What is required: The entries that follow must be given again exactly, with the pictures excluded.

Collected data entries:
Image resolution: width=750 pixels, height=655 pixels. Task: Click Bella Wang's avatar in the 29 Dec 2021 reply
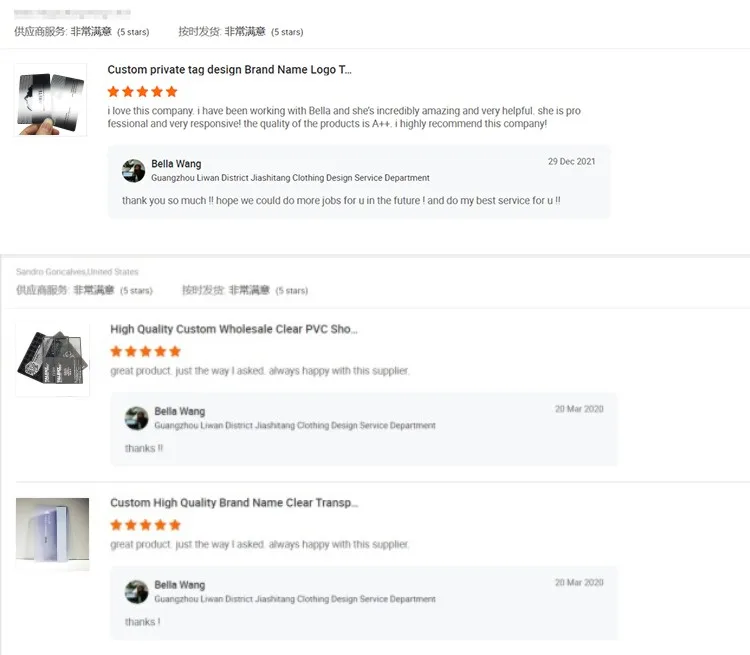click(133, 171)
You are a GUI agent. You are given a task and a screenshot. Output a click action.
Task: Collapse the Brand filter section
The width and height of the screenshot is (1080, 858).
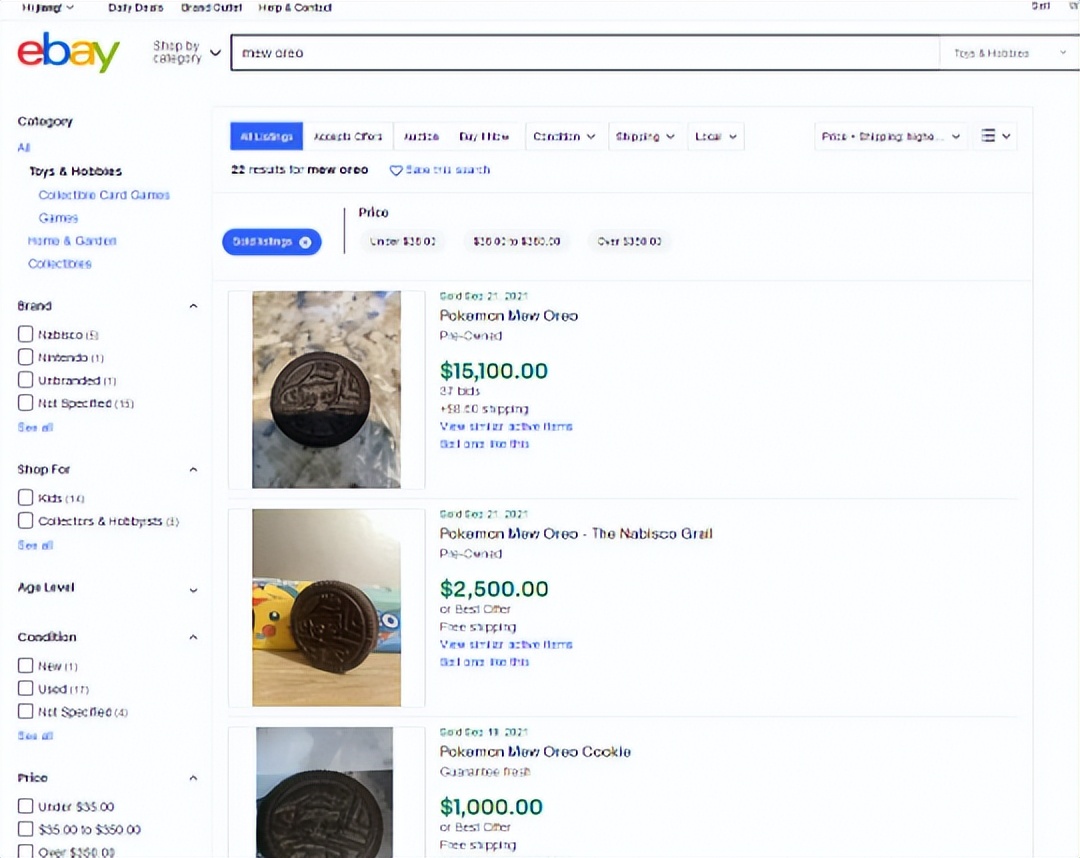(x=193, y=306)
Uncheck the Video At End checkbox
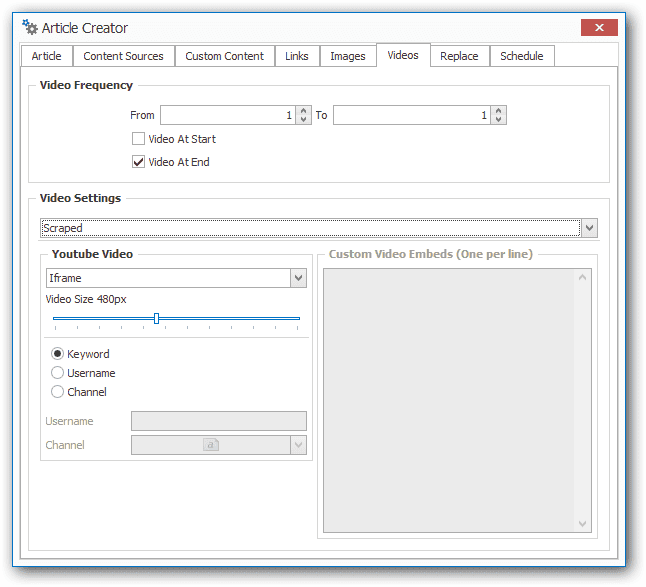 (x=138, y=162)
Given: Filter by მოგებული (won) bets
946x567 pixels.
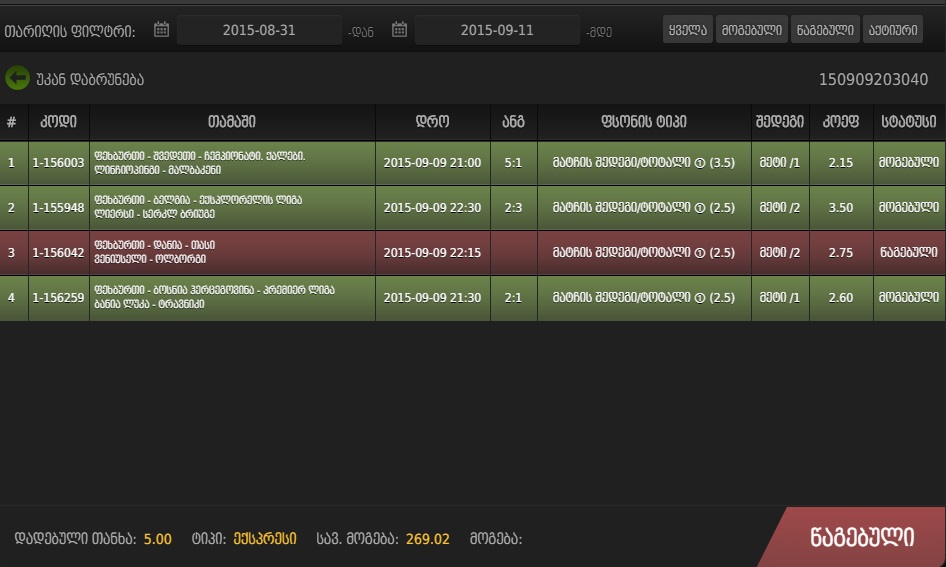Looking at the screenshot, I should (x=752, y=30).
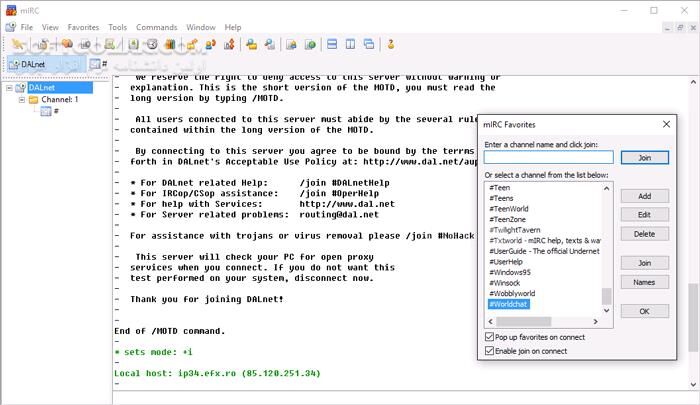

Output of the exercise:
Image resolution: width=750 pixels, height=655 pixels. Task: Click Bella Wang's avatar in the 29 Dec 2021 reply
click(133, 171)
You are a GUI agent. You are given a task and a screenshot. Output a click action.
Task: Collapse the Brand filter section
The width and height of the screenshot is (1080, 858).
(x=193, y=306)
Uncheck the Video At End checkbox
 (x=138, y=162)
Given: Filter by მოგებული (won) bets
946x567 pixels.
Looking at the screenshot, I should (x=752, y=30).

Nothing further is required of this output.